The 2005 European Ladies' Team Championship took place 5–9 July at Karlstad Golf Club in Karlstad, Sweden. It was the 24th women's golf amateur European Ladies' Team Championship.

Venue 
The hosting Karlstad Golf Club was founded in 1957. The first nine holes of the course, situated 8 kilometres north of the city center of Karlstad, the largest city in the province Värmland in Sweden, was designed by Nils Skiöld and opened in 1959. The second nine holes opened in 1968. Another nine holes, designed by Sune Linde, was completed in 1989 and made it possible to combine two of the three different nine hole courses for an 18 hole round, with par 72 on all available combinations.

The club had previously hosted the individual European  Amateur Championship for men in 1996 and the Swedish PGA Championship, for men as well as for women, in 1998.

Format 
All participating teams played two qualification rounds of stroke-play with six players, counted the five best scores for each team.

The eight best teams formed flight A, in knock-out match-play over the next three days. The teams were seeded based on their positions after the stroke-play. The first placed team was drawn to play the quarter final against the eight placed team, the second against the seventh, the third against the sixth and the fourth against the fifth. In each match between two nation teams, two 18-hole foursome games and five 18-hole single games were played. Teams were allowed to switch players during the team matches, selecting other players in to the afternoon single games after the morning foursome games. Teams knocked out after the quarter finals played one foursome game and four single games in each of their remaining matches. Games all square after 18 holes were declared halved, if the team match was already decided.

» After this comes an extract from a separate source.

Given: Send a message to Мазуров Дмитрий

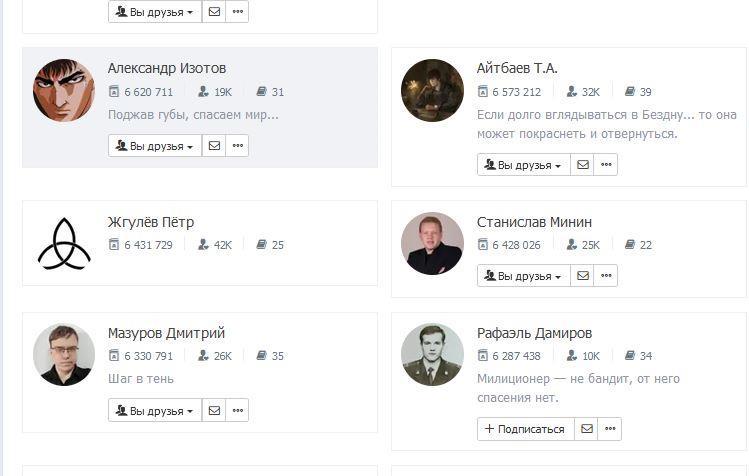Looking at the screenshot, I should (214, 411).
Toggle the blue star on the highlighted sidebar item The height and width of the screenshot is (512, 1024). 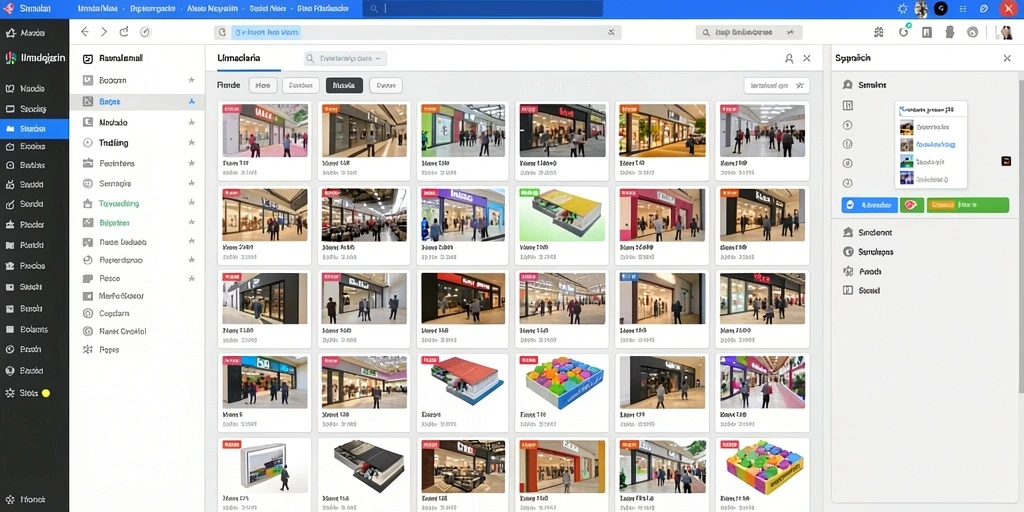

The seven teams placed 9–15 in the qualification stroke-play formed flight B, to play similar knock-out match-play, with one foursome game and four single games to decide their final positions.

Teams 
15 nation teams contested the event. Each team consisted of six players.

Players in the participating teams

Winners 
Team England lead  the opening 36-hole qualifying competition, with a score of 7 over par 727, one stroke ahead of defending champions Spain on second place.

Individual leader in the 36-hole stroke-play competition was Sophie Walker, England, with a score of 8 under par 136, one stroke ahead of her English teammate Felicity Johnson.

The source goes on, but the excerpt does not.